There is ample scope for active management of multiple pregnancies, both antenatally as well as postnatally. In multiple pregnancy, both mother and fetuses count. As both of them are at a higher risk of morbidity and mortality. Each patient of multiple pregnancy Presented with unique complication and hence, each of them were treated as different individual cases. Our study highlighted the importance of antenatal care playing a major role in the final outcome of multiple pregnancy. Also the age at which the patient conceived, for this multiple gestation and the parity for the present multiple gestations reflected the socioeconomic status and awareness among the patients. The role of antenatal registration among multiple pregnancies, as given in literature is more pronounced in our study too. 80.76 % of our patients were registered antenatally which concludes the importance of regular follow up for clinical status and prevention of complications. The most common being preterm birth and prematurity.

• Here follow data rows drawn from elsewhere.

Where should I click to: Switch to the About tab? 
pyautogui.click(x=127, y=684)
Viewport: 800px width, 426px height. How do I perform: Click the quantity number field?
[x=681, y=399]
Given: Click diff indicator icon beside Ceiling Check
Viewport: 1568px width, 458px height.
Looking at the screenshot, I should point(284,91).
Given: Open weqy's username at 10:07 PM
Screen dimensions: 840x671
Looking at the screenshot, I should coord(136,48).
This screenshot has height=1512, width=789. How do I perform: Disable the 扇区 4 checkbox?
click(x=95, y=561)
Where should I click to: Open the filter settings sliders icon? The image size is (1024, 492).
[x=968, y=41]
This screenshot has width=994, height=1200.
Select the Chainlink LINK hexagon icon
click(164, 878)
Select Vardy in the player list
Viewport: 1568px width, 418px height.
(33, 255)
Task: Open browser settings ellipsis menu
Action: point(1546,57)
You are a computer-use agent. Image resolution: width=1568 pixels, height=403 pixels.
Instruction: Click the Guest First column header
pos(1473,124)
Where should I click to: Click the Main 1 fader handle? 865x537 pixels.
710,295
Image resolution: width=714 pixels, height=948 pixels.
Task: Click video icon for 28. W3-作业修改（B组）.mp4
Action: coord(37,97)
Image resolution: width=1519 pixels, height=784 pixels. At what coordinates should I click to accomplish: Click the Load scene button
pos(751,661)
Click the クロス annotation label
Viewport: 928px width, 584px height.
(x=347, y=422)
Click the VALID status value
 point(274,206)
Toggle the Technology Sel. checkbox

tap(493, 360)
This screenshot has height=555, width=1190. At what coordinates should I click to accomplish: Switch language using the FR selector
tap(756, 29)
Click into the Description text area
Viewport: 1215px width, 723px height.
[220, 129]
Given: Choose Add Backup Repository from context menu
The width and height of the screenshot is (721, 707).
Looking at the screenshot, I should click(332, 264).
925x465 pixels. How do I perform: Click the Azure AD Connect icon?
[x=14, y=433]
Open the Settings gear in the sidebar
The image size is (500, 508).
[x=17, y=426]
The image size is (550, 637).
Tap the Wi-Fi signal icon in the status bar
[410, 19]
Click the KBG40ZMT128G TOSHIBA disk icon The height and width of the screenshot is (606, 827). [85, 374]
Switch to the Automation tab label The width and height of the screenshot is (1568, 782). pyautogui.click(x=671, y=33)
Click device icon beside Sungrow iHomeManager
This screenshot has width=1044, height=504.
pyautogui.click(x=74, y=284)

Regular follow up, along with prevention of preterm labour and adequate bed rest, and tocolysis helps in improving the neonatal outcome at birth and prevents neonatal NICU admissions and mortality. All patient with threatened pretem in between 28 - 34 weeks of gestation received 2 doses of Inj. betamethasone for fetal lung maturity. Our study detected the neonatal outcome of multiple pregnancies with special attention of one or both twins, in triplet pregnancy, the presentation of the fetuses prior to labour as well as in labour, and hence help in deciding the nature of delivery of the fetuses. Thought there were no maternal mortalities in our study, a strict watch on the maternal hemodynamic status was given. The most common complication in our study was PIH, followed by anaemia and PPH, which lead to adverse maternal outcome can be prevented. The active and timely intervention during delivery and strict vigilance in the progress of labour, definitely improves maternal and perinatal outcome. The pros and cons of the mode of delivery should be weighed and individualized. Not all multiple pregnancies can deliver vaginally, as also not all of them can be delivered by caesarean section.
Here we conclude that there should be minimum delay in the delivery of second coming twin or triplets, to prevent long term effects of post natal complications in neonates like cerebral palsy as a result of cerebral hypoxia. In conclusion, though multiple pregnancy is a high risk pregnancy for both mother and the fetus, majority of the risk factors are preventable for a better maternal and perinatal outcome. As the antenatal complications seen in multiple gestation are more common in higher order pregnancies, antenatal management is directed at reducing their incidence.